The merchants also cited Apple’s exclusive control of the iPhone’s NFC (near-field communication) chip, which inhibits other wallets from competing on equal footing. However, the court was not satisfied that this was clearly a coordinated effort by Visa and Mastercard.
Since no clear communications and other direct evidence of collusion could be shown, the judge dismissed the case but provided the plaintiffs 30 days in which to revise their complaint.
The decision comes amid a broader regulatory climate where antitrust enforcement is building momentum.
The Department of Justice suggested that it was interested in investigating Apple Pay’s NFC restrictions, and the Consumer Financial Protection Bureau was worried about competition in mobile payments as part of its most recent market monitoring exercises.

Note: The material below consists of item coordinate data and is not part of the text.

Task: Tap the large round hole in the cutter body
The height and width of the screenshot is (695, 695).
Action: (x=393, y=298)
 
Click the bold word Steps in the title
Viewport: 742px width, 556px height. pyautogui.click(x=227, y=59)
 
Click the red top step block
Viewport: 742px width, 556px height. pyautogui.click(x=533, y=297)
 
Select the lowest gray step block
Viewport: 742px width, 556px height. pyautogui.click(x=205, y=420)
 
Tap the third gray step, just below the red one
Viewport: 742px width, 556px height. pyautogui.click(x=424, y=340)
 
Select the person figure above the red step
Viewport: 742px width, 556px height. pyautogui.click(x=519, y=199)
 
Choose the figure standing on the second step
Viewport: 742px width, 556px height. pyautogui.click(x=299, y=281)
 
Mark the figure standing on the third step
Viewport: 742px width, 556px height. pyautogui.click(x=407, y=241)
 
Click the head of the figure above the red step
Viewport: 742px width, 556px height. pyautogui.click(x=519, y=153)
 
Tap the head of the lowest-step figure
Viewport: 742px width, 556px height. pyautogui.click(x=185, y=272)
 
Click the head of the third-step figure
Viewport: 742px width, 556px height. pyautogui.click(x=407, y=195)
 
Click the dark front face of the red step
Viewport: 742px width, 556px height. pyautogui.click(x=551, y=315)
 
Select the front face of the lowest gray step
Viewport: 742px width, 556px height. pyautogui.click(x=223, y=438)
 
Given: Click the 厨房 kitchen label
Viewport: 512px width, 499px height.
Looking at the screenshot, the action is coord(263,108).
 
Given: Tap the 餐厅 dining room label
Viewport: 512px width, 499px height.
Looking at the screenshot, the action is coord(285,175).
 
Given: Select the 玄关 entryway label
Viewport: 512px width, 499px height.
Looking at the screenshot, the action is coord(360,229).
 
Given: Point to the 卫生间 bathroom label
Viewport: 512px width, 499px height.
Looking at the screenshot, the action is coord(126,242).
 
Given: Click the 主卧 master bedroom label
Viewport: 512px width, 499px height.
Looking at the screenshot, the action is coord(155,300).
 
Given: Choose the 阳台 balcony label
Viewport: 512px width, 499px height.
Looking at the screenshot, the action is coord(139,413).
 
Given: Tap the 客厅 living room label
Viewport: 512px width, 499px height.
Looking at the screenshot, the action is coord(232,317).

What This Means for Subprime-Focused Players
The ruling also has ramifications across the broader credit and fintech world, especially for subprime card issuers and embedded finance firms. The latter, in particular, frequently rely on cooperation between Apple Pay and the card networks to reach end users without having to develop costly infrastructure.
Mercury Financial, Avant, and Petal can continue without undue concern that their arrangements will face antitrust scrutiny solely based on either exclusivity or revenue sharing.
If the case had gone further, it would have engendered legal ambiguity surrounding normal fintech partnerships. The judge’s dismissal gives such firms a sense of relief, as cooperation in and of itself likely would not attract antitrust scrutiny unless supported by explicit anticompetitive intent.
The ruling also reflects a jurisprudential mentality that views large payment systems as legally problematic but not automatically suspect. That’s a good thing for new market entrants who plug into such systems to access underserved segments.
Big Tech and Payment Networks Remain in the Crosshairs
Apple, Visa, and Mastercard prevailed on this front, but antitrust scrutiny is hardly finished.
The Consumer Financial Protection Bureau and Department of Justice are still in investigative mode on fees, routing choice, and competitive issues in card- and mobile-based payments. Apple’s control over iPhone’s tap-to-pay is still in court, thanks to a new lawsuit brought by payment processor Block.
Meanwhile, antitrust authorities are on the lookout for anticompetitive behavior under the guise of cooperation. Although this ruling determines the legality of cooperation, firms must still be careful about their access and pricing arrangements.
The Illinois ruling offers clarity: strategic partnerships involving payment processing and mobile wallets are not illegal in and of themselves. However, companies that operate in such areas must be cautious about the structure and documentation for those relationships.